Your task —
Reproduce this listing from its first line through the line with "You are a computer-use agent. The height", inclusive, leaving out all that follows.

Exercise data —
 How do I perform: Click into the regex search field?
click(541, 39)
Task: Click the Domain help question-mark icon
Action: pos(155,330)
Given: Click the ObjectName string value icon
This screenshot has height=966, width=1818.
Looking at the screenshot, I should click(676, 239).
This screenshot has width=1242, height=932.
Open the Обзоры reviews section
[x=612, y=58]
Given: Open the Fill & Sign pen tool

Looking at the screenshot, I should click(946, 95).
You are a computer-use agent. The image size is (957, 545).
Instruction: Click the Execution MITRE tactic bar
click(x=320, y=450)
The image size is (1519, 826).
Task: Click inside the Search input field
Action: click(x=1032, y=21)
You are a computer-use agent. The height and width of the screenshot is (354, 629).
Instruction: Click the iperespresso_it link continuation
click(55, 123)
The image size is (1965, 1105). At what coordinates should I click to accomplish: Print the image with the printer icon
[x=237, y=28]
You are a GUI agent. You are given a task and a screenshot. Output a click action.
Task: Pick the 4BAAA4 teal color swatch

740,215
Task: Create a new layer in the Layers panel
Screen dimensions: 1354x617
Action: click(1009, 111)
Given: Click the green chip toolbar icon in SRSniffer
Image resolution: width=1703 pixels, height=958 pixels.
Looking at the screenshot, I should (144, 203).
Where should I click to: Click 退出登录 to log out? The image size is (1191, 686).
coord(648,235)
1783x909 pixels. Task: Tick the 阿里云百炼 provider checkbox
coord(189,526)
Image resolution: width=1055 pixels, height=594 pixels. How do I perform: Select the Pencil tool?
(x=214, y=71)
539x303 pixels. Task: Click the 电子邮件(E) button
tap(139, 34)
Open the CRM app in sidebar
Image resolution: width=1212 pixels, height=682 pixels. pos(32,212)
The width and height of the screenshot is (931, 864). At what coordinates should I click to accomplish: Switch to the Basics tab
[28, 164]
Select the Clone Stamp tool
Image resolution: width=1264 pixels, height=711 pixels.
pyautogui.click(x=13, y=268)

Task response —
 How do I perform: Click into the regex search field?
click(541, 39)
Task: Click the Domain help question-mark icon
Action: pos(155,330)
Given: Click the ObjectName string value icon
This screenshot has height=966, width=1818.
Looking at the screenshot, I should click(676, 239).
This screenshot has width=1242, height=932.
Open the Обзоры reviews section
[x=612, y=58]
Given: Open the Fill & Sign pen tool

Looking at the screenshot, I should click(946, 95).
You are a computer-use agent. The image size is (957, 545).
Instruction: Click the Execution MITRE tactic bar
click(x=320, y=450)
The image size is (1519, 826).
Task: Click inside the Search input field
Action: click(x=1032, y=21)
You are a computer-use agent. The height and width of the screenshot is (354, 629).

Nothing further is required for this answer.